**Collected data entries**
....................

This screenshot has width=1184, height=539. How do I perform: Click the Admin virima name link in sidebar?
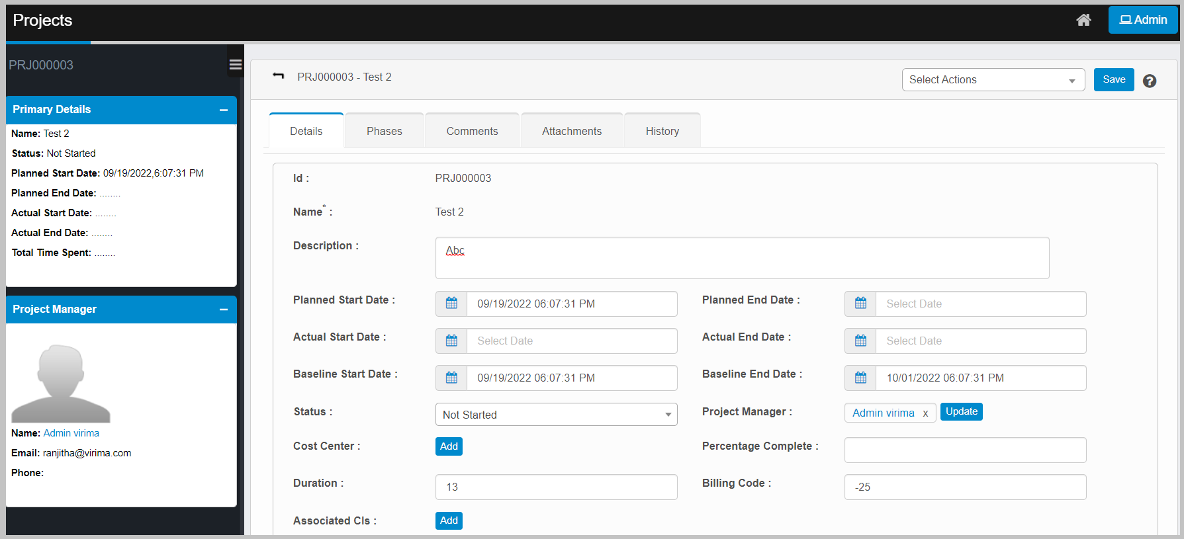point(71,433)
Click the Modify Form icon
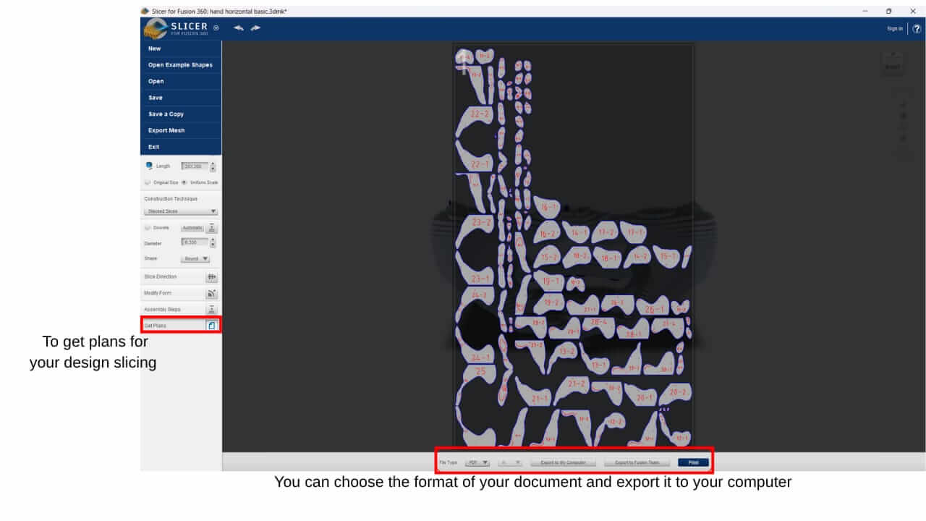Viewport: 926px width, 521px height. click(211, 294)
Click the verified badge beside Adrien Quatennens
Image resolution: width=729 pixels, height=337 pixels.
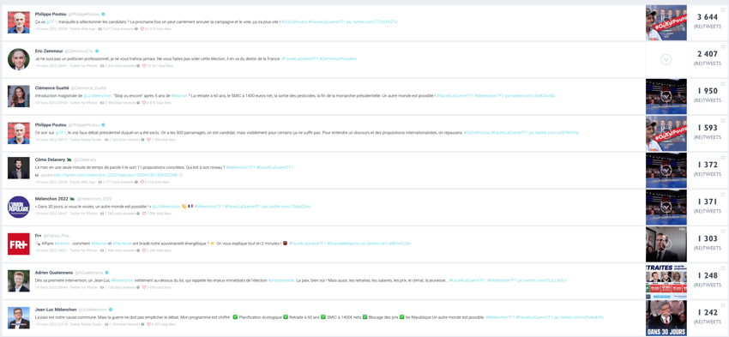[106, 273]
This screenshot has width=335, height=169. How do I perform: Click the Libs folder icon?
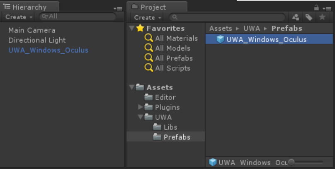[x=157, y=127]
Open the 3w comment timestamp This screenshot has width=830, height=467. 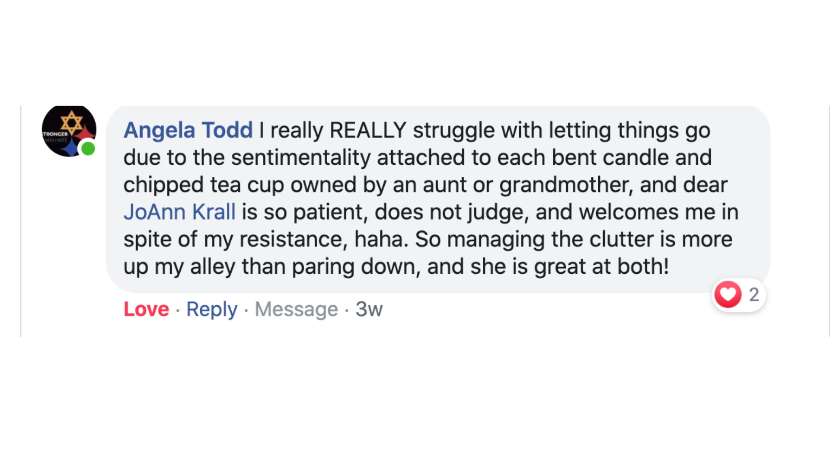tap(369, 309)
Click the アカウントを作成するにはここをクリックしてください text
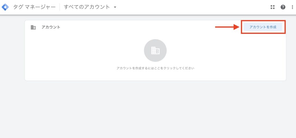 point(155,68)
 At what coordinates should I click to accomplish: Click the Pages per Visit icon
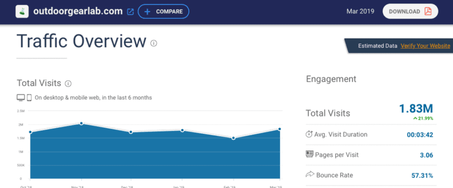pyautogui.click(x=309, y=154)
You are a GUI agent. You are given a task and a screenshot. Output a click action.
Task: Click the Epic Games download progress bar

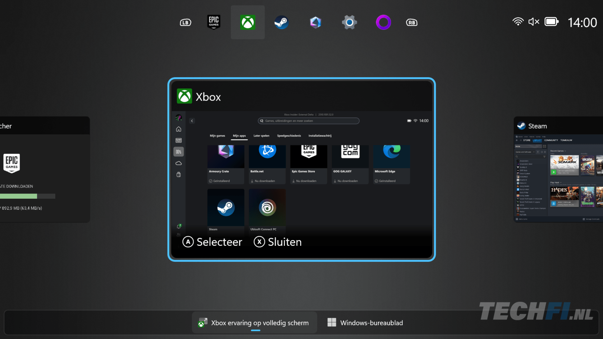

....................

**How to complete this task**
Reproduce nothing but the lines running from the line with "Click the アカウントを作成するにはここをクリックしてください text" through the end of the records, keeping both end lines and dropping the pictures.

**Task solution**
Click the アカウントを作成するにはここをクリックしてください text
 point(155,68)
 At what coordinates should I click to accomplish: Click the Pages per Visit icon
pyautogui.click(x=309, y=154)
You are a GUI agent. You are given a task and a screenshot. Output a click action.
Task: Click the Epic Games download progress bar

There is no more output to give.